Ok, first of all, I have the vzw S3 and use the latest version of TWRP as my recovery. I also have the Samsung usb drivers installed on my comp. What I'm looking to find out is if you can transfer files from the computer to your phone while it's in recovery mode.

I'm asking because as I work on my Aroma Gapps package, I've noticed a weird bug (I'm running AOKP as my DD). Whenever I boot the ROM after a data wipe, it never lets me transfer any files immediately. It detects the device, but when I try to open it in Windows Explorer it takes so long to load ANYTHING, even just the options of either internal or external storage. It's to the point where I'm sitting there for five or ten minutes trying to get just that far, which is insane. I don't know if this is an AOKP issue or something with the device or my SD card or what, but it happens every time after a data wipe. Sometimes it's fixed just by rebooting, sometimes I have to wait a while before it starts responding again.

So, anyway, is there a way to transfer files in recovery? Also, has anyone encountered the issue I described? Thanks.


----------



## Nick.Tbolt (Aug 14, 2011)

TenderloinShadow said:


> Ok, first of all, I have the vzw S3 and use the latest version of TWRP as my recovery. I also have the Samsung usb drivers installed on my comp.
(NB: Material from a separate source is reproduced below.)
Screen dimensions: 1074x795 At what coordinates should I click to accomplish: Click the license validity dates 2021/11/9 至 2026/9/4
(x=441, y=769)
What I'm looking to find out is if you can transfer files from the computer to your phone while it's in recovery mode.
> 
> I'm asking because as I work on my Aroma Gapps package, I've noticed a weird bug (I'm running AOKP as my DD). Whenever I boot the ROM after a data wipe, it never lets me transfer any files immediately. It detects the device, but when I try to open it in Windows Explorer it takes so long to load ANYTHING, even just the options of either internal or external storage. It's to the point where I'm sitting there for five or ten minutes trying to get just that far, which is insane. I don't know if this is an AOKP issue or something with the device or my SD card or what, but it happens every time after a data wipe. Sometimes it's fixed just by rebooting, sometimes I have to wait a while before it starts responding again.
> 
> So, anyway, is there a way to transfer files in recovery? Also, has anyone encountered the issue I described? Thanks.
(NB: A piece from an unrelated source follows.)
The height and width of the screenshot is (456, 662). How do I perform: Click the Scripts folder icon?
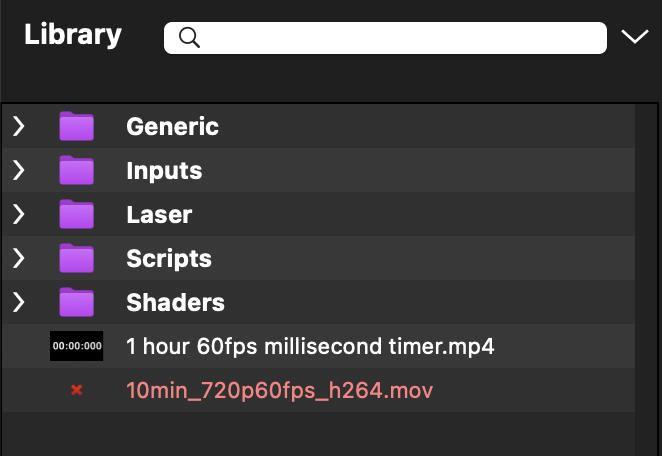click(x=76, y=259)
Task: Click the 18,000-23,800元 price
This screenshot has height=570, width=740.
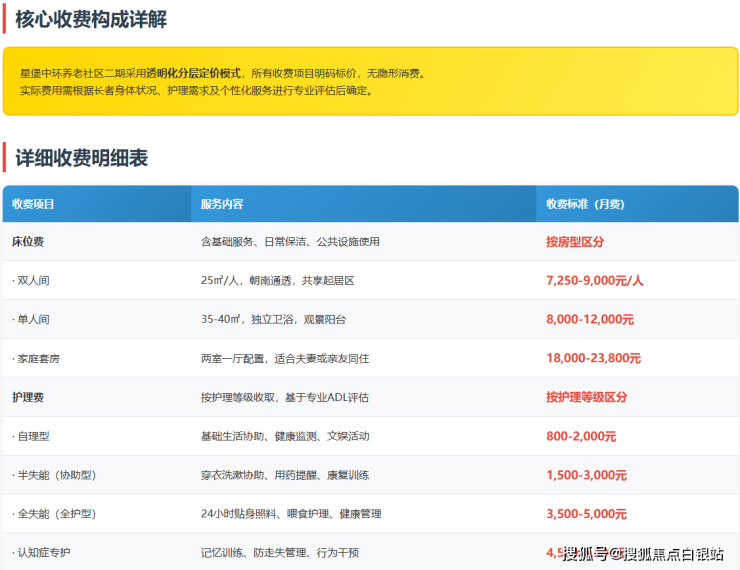Action: 593,358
Idk about TWRP, butbibknow in CWM, you can go into mounts and storage and mount the SD card (or unmount?) to see the files on the computer, had to do it on my 'bolt back in the day

* Verizon Galaxy S III *


----------



## WhataSpaz (Feb 20, 2012)

That used to happen on my Incredible...not so much any recent phones. Usually had to toggle usb debugging or try another usb port.


----------



## Goose306 (Sep 12, 2011)

Pretty sure SD mount to PC doesn't work in CWM. Reason being I believe is it needs UMS and GS3 uses MTP protocol.

ADB works in recovery though, why not just adb push the files?


----------